Re: How we are being silently manipulated - a fresh example - Was: Re: QT4CG meeting 120 draft minutes, 6 May 2025

I think we are all well aware that the handling of empty sequences in path expressions is a mixed blessing: it means that $BOOK / AUTHOR / NAME returns the names of all the authors of the book whether the book has 0, 1, or many authors; but at the same time it means that if the element name AUTHOR is misspelled, no error is reported. 

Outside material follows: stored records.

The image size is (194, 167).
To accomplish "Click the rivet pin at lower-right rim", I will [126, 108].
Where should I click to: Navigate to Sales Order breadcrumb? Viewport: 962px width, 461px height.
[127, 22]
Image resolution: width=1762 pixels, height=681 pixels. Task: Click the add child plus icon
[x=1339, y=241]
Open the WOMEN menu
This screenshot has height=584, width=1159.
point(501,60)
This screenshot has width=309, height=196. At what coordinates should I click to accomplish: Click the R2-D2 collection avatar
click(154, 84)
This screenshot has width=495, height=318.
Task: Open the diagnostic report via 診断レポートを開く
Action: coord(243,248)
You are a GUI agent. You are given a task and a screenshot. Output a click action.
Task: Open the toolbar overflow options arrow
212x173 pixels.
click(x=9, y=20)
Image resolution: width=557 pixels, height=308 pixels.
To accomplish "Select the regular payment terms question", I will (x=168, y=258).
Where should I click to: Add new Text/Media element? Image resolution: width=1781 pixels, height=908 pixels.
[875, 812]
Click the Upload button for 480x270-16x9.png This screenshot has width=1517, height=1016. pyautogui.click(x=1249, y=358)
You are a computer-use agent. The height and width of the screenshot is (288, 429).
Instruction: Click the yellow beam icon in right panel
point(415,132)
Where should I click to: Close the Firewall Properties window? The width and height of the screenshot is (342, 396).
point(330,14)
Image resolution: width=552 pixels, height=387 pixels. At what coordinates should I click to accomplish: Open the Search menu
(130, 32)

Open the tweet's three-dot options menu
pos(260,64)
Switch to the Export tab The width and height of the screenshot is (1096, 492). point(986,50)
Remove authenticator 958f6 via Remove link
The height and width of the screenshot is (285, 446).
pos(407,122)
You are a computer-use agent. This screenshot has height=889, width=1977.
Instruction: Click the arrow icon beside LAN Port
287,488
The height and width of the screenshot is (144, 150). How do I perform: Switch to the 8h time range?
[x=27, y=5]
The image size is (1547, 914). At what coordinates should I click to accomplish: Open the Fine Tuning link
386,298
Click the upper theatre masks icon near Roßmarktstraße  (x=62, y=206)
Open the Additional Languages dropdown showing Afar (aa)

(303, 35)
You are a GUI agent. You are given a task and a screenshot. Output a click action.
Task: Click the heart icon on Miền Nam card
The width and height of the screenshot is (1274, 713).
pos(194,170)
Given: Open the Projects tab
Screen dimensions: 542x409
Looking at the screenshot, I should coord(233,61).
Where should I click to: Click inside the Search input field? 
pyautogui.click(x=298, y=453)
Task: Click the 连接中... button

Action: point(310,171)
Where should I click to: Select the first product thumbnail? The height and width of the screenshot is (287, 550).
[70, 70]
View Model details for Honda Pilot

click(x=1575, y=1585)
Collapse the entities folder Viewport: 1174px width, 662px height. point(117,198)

In 3.1 we reproduced this behaviour with lookup of fields in records ($BOOK ? AUTHOR ? NAME), and this PR extended this to lookup with methods ($BOOK ? AUTHOR() ? NAME()). The construct $BOOK ! AUTHOR ! NAME also follows the same pattern - emptiness is propagated down the path, rather than being treated as erroneous. Consistency is important for usability, and this handling of hierarchic selection paths is absolutely intrinsic to the style and character of XPath as a language.

Since it is not an error for a book to have no authors, there is no "swallowing" of any error - the expression is not erroneous so there is no error to swallow, and this applies to all these cases.

The corrollory that XPath doesn't detect misspelled selectors in a path is indeed a serious problem that costs developers hours of effort. This was recognized soon after XPath 1.0 and the introduction of schema awareness was an attempt to solve it, with mixed success. I think the functions such as exactly-one() were also introduced with this in mind; the idea was that if you expected a book to have exactly one author, you could write $BOOK/exactly-one(AUTHOR)/exactly-one(NAME). But hardly anyone does so; people will always write the code that is easiest to write, rather than the code that is most robust.

But the rule about a dynamic function call requiring a singleton wasn't really a solution to that problem, it only detected it in a very small minority of cases, and it did so more by accident than by design.  We should look for better solutions to that problem, which is what issue 1979 strives to do.

Our modus operandi is for detailed technical discussions to take place in writing before we take a decision in a meeting. There is no need for all the technical arguments to be repeated verbally in the meeting - it is assumed that attendees have prepared for the meeting by reading the discussion thread.